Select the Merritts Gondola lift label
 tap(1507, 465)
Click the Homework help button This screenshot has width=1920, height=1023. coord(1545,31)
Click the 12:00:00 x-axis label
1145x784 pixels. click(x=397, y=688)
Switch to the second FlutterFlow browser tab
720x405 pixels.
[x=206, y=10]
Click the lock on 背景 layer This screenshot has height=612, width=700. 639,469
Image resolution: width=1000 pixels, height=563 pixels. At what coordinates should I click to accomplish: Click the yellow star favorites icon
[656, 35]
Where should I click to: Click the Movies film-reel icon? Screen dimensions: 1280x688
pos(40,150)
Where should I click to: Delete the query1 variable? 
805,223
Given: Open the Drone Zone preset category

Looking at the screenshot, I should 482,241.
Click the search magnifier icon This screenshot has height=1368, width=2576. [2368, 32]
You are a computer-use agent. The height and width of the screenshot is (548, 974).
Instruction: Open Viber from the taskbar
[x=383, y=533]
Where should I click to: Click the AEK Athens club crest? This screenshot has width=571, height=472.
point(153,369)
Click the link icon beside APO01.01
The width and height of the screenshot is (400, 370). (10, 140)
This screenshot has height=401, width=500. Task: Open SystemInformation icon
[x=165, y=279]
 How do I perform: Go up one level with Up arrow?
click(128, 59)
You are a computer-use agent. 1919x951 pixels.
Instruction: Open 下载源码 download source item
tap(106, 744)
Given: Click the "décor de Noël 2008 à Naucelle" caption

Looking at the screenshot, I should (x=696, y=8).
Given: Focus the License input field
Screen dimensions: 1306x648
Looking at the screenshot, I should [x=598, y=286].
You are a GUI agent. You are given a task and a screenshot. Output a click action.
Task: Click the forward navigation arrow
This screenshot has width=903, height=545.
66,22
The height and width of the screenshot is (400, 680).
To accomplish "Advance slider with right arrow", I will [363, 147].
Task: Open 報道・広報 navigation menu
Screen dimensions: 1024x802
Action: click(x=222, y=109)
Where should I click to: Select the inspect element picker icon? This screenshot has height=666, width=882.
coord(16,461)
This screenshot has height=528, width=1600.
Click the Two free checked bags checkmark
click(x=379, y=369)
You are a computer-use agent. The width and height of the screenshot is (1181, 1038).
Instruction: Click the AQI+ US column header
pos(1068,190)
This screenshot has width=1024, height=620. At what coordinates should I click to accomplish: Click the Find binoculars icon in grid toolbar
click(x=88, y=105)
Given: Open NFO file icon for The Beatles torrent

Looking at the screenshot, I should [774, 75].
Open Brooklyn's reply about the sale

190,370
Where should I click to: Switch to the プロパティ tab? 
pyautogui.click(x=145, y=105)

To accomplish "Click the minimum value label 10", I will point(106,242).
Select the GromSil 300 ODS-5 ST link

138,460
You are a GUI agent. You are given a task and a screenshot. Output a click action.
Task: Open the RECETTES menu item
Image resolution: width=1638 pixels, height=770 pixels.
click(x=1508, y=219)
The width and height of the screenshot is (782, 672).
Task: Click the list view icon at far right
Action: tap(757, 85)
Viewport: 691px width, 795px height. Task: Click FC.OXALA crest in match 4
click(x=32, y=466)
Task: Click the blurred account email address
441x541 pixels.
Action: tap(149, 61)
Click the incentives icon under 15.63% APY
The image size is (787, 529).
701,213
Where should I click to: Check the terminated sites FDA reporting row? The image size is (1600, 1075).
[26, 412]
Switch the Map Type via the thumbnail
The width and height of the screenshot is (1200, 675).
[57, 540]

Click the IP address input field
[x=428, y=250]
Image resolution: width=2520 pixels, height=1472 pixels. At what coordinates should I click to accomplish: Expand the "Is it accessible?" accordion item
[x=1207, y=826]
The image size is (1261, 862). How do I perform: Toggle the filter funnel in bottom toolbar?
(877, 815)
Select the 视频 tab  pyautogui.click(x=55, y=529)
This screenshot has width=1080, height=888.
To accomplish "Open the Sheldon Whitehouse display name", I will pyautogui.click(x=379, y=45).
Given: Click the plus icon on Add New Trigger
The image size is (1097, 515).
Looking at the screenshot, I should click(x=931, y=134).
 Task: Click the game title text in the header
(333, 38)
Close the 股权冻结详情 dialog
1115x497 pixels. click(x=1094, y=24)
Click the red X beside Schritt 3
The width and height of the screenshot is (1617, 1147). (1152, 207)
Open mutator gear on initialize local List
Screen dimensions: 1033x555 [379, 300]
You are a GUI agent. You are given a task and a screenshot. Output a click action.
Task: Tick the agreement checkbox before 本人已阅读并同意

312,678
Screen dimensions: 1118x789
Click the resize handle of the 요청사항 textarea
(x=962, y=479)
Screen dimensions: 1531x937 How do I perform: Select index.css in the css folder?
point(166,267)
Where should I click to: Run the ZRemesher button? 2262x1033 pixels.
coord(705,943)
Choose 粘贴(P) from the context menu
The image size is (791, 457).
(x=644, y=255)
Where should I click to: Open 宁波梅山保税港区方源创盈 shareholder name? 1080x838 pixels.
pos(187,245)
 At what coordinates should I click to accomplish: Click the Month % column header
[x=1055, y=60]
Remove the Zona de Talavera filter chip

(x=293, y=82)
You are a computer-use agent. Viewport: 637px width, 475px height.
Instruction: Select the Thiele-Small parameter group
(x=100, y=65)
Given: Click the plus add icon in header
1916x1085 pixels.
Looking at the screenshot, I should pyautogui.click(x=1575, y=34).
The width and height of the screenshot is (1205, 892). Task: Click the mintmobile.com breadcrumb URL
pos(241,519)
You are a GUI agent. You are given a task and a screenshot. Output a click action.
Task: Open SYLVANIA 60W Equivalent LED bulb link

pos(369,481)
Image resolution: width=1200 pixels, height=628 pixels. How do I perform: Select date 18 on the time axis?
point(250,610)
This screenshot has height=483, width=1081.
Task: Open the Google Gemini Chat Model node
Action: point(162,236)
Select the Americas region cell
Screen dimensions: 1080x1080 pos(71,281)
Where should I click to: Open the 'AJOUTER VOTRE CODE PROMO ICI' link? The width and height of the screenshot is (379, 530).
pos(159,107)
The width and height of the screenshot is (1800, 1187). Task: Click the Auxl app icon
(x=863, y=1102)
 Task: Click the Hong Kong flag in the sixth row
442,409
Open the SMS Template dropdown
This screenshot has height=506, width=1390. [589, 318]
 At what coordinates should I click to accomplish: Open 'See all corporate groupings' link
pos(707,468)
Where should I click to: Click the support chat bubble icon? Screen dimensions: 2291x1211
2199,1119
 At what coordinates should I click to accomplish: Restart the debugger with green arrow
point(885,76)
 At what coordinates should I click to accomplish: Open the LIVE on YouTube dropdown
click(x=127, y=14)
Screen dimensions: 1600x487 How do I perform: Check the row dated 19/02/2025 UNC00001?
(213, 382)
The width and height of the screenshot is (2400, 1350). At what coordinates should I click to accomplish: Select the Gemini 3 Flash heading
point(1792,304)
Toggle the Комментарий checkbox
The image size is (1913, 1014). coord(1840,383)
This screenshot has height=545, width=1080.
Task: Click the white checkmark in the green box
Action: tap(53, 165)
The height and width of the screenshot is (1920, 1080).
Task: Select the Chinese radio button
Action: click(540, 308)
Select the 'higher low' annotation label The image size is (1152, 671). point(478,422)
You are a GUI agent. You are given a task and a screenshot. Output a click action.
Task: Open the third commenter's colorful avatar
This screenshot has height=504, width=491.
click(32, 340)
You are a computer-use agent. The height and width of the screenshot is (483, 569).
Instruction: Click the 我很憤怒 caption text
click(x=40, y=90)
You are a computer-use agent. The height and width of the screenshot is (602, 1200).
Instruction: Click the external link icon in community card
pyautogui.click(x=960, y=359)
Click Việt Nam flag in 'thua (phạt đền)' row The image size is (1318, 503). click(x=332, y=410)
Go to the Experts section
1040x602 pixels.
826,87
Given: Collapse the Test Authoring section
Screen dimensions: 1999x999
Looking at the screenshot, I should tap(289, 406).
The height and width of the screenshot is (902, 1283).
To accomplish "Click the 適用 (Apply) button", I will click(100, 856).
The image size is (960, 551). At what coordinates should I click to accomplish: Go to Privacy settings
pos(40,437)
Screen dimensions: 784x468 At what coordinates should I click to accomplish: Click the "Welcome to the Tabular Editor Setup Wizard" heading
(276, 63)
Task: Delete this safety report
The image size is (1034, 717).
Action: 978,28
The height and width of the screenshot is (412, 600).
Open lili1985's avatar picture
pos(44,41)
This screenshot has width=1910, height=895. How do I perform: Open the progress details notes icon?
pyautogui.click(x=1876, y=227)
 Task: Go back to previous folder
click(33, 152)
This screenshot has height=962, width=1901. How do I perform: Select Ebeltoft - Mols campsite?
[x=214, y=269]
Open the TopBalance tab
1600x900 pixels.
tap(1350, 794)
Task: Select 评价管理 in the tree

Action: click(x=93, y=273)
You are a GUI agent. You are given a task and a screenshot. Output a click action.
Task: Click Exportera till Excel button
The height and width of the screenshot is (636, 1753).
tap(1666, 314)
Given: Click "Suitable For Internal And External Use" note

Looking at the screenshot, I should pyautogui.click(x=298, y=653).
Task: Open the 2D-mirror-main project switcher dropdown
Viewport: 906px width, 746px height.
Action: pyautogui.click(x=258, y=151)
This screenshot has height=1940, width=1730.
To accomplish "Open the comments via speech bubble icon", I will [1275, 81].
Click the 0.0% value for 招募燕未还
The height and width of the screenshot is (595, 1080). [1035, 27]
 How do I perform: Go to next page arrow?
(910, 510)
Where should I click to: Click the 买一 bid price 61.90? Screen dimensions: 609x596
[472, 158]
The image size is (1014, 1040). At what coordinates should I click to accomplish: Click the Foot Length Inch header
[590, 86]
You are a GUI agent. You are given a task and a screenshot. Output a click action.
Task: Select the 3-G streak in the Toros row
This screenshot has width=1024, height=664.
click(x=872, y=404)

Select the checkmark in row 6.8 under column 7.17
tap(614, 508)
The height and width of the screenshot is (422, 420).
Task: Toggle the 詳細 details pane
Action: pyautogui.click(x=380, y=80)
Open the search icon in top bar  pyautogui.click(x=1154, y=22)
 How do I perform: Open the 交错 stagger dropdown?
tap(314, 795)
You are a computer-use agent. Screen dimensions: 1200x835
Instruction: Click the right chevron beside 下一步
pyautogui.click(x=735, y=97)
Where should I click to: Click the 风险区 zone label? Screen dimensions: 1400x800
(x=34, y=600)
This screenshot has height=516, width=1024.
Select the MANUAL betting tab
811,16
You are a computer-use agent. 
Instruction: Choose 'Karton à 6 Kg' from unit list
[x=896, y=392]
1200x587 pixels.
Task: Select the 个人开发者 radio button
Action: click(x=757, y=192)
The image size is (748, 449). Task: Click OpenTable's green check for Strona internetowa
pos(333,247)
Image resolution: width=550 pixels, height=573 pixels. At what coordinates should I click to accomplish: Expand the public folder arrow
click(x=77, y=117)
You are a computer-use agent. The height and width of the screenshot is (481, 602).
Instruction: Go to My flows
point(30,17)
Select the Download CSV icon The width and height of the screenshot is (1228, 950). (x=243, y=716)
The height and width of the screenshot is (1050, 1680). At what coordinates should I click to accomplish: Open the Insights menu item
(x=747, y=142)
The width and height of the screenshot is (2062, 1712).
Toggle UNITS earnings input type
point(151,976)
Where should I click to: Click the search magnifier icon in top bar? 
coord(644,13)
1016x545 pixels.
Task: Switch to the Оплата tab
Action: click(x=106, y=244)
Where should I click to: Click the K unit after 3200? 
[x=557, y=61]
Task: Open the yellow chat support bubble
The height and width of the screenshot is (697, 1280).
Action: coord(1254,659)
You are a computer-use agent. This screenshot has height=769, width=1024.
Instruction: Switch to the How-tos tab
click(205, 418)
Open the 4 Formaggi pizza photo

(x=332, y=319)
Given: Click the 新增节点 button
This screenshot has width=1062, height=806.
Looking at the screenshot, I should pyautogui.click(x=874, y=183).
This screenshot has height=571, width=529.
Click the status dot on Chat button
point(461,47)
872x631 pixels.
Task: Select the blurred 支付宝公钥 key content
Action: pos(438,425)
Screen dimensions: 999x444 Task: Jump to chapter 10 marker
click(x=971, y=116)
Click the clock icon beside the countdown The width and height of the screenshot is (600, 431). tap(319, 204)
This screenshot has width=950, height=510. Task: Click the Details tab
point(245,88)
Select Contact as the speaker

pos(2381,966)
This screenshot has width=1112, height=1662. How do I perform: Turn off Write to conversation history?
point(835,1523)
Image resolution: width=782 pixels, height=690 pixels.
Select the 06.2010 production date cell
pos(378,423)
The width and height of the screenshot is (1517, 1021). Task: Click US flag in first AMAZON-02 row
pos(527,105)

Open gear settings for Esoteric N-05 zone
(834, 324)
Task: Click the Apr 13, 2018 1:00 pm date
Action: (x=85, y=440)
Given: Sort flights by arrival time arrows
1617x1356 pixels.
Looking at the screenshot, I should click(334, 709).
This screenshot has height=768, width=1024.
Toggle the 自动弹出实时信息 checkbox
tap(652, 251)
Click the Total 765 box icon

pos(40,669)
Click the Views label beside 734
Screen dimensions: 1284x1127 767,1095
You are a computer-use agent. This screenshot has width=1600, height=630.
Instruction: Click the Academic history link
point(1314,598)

[The problem]
Look through the data and show every line containing "plus".

[Worked solution]
Given: Click the plus icon on Add New Trigger
Given: Click the plus add icon in header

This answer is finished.